# Start of Dataset records

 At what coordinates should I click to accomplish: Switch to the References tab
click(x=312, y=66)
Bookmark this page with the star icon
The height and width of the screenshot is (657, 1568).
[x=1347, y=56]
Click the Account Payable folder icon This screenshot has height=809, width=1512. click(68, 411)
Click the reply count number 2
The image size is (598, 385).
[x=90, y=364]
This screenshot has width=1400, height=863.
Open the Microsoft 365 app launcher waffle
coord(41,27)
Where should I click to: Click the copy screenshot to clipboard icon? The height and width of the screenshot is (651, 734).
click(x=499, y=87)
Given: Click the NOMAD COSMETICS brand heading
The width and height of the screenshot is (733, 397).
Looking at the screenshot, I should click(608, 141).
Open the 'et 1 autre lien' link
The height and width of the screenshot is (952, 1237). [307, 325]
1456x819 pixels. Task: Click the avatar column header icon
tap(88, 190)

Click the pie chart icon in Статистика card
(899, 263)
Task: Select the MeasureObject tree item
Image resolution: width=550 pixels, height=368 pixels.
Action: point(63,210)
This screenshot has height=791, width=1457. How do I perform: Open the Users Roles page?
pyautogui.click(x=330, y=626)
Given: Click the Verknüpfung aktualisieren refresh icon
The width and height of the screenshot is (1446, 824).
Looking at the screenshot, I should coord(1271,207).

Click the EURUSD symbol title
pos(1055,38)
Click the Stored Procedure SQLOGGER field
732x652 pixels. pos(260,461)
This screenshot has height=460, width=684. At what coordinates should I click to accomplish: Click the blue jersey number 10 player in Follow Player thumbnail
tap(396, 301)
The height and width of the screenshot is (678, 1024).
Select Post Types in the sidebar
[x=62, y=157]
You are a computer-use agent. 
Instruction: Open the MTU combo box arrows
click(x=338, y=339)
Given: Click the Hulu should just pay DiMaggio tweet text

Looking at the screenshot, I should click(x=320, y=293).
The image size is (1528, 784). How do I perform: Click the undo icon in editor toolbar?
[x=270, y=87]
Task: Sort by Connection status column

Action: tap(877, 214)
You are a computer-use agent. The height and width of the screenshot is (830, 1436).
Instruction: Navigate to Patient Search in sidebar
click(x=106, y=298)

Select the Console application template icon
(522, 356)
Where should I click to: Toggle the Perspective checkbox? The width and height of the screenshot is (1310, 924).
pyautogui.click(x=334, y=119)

# End of Dataset records

### Written task
Lay out the lines above as a Markdown table with the columns n and Line, numbering each row and leaving out blank lines.

### Reply
| n | Line |
|---|---|
| 1 |  At what coordinates should I click to accomplish: Switch to the References tab |
| 2 | click(x=312, y=66) |
| 3 | Bookmark this page with the star icon |
| 4 | The height and width of the screenshot is (657, 1568). |
| 5 | [x=1347, y=56] |
| 6 | Click the Account Payable folder icon This screenshot has height=809, width=1512. click(68, 411) |
| 7 | Click the reply count number 2 |
| 8 | The image size is (598, 385). |
| 9 | [x=90, y=364] |
| 10 | This screenshot has width=1400, height=863. |
| 11 | Open the Microsoft 365 app launcher waffle |
| 12 | coord(41,27) |
| 13 | Where should I click to: Click the copy screenshot to clipboard icon? The height and width of the screenshot is (651, 734). |
| 14 | click(x=499, y=87) |
| 15 | Given: Click the NOMAD COSMETICS brand heading |
| 16 | The width and height of the screenshot is (733, 397). |
| 17 | Looking at the screenshot, I should click(608, 141). |
| 18 | Open the 'et 1 autre lien' link |
| 19 | The height and width of the screenshot is (952, 1237). [307, 325] |
| 20 | 1456x819 pixels. Task: Click the avatar column header icon |
| 21 | tap(88, 190) |
| 22 | Click the pie chart icon in Статистика card |
| 23 | (899, 263) |
| 24 | Task: Select the MeasureObject tree item |
| 25 | Image resolution: width=550 pixels, height=368 pixels. |
| 26 | Action: point(63,210) |
| 27 | This screenshot has height=791, width=1457. How do I perform: Open the Users Roles page? |
| 28 | pyautogui.click(x=330, y=626) |
| 29 | Given: Click the Verknüpfung aktualisieren refresh icon |
| 30 | The width and height of the screenshot is (1446, 824). |
| 31 | Looking at the screenshot, I should coord(1271,207). |
| 32 | Click the EURUSD symbol title |
| 33 | pos(1055,38) |
| 34 | Click the Stored Procedure SQLOGGER field |
| 35 | 732x652 pixels. pos(260,461) |
| 36 | This screenshot has height=460, width=684. At what coordinates should I click to accomplish: Click the blue jersey number 10 player in Follow Player thumbnail |
| 37 | tap(396, 301) |
| 38 | The height and width of the screenshot is (678, 1024). |
| 39 | Select Post Types in the sidebar |
| 40 | [x=62, y=157] |
| 41 | You are a computer-use agent.  |
| 42 | Instruction: Open the MTU combo box arrows |
| 43 | click(x=338, y=339) |
| 44 | Given: Click the Hulu should just pay DiMaggio tweet text |
| 45 | Looking at the screenshot, I should click(x=320, y=293). |
| 46 | The image size is (1528, 784). How do I perform: Click the undo icon in editor toolbar? |
| 47 | [x=270, y=87] |
| 48 | Task: Sort by Connection status column |
| 49 | Action: tap(877, 214) |
| 50 | You are a computer-use agent. The height and width of the screenshot is (830, 1436). |
| 51 | Instruction: Navigate to Patient Search in sidebar |
| 52 | click(x=106, y=298) |
| 53 | Select the Console application template icon |
| 54 | (522, 356) |
| 55 | Where should I click to: Toggle the Perspective checkbox? The width and height of the screenshot is (1310, 924). |
| 56 | pyautogui.click(x=334, y=119) |